Thursday June 13, 2013 12:34 PM (Kitco News) - Although the panic selling in gold appears to have stalled, investors are still not ready to jump back into the market, said analysts.
Many analysts have been watching exchange-traded funds like SPDR Gold Trust ( GLD ) to gauge investor sentiment; although the mass redemptions seen in mid-April and May appear to have slowed, the market is still fragile, which could lead to lower prices in the medium term.
In April, in connection with the biggest drop in gold prices in 30 years, 138.51 metric tons of gold flowed out of the trust; in May 62 metric tons were redeemed and so far in June the trust's holdings have held relatively stable. As of June 12, only 3 tons of gold have been redeemed.
The trust's assets remain near their lowest levels in more than four years. So far this year, GLD has lost more than 18% of its value and is currently trading around $133.
Michael Widmer, metals strategist from Bank of American Merrill Lynch, said in his best-case scenario if the selling pressure comes to a halt and investors sit on their hands, prices would fall to $1,200. If the selling pressure resumes, prices could fall to $1,000.
"It's great that investors aren't selling as much anymore but it doesn't solve the problem of growing supplies," he said.
Widmer said that although the selling pressure has eased off, he is still expecting to see more redemptions in GLD as expectations grow that the Fed will start to cut back on the bond-purchasing program known as quantitative easing.
"The selling is still coming. It may be slowing but it is still coming," he said.
Colin Cieszynski, senior market analyst at CMC Markets, said that the market is still fragile and he would not rule out more downside pressure.

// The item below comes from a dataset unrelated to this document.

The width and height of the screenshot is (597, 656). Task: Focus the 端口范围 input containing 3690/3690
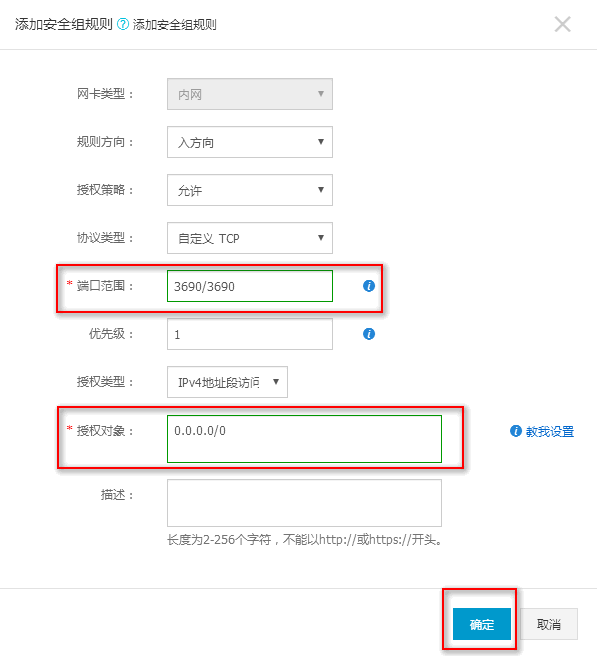click(x=250, y=286)
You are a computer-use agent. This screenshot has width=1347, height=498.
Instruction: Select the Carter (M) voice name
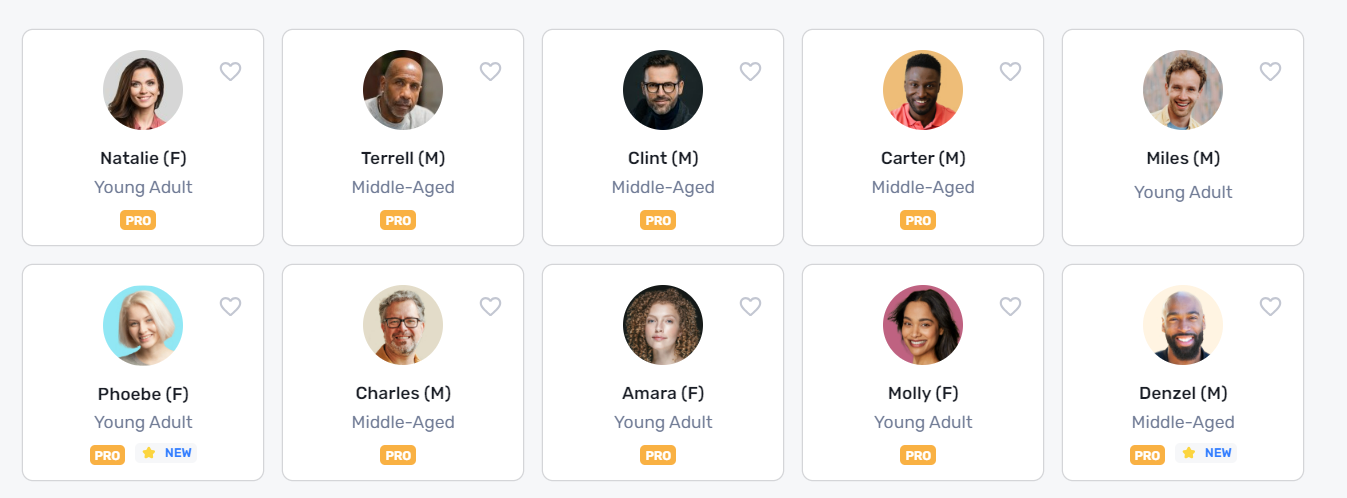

He added he sees strong support for GLD at $130 as the ETF tries to base fill.
"The panic selling has stopped but now it is just people quietly throwing in the towel," he said.
For now, Cieszynski remains bearish and said he would like to see prices hold above $1,400 an ounce before he expects investor sentiment to start to shift.
Analysts from TD Securities said in a research note on Wednesday they are also expecting to see weaker prices in the near-term. They said because prices could not break near-term resistance at $1,420, prices are likely to fall to the $1,355-$1,360 area.
"Look to sell minor rallies," they said in the report.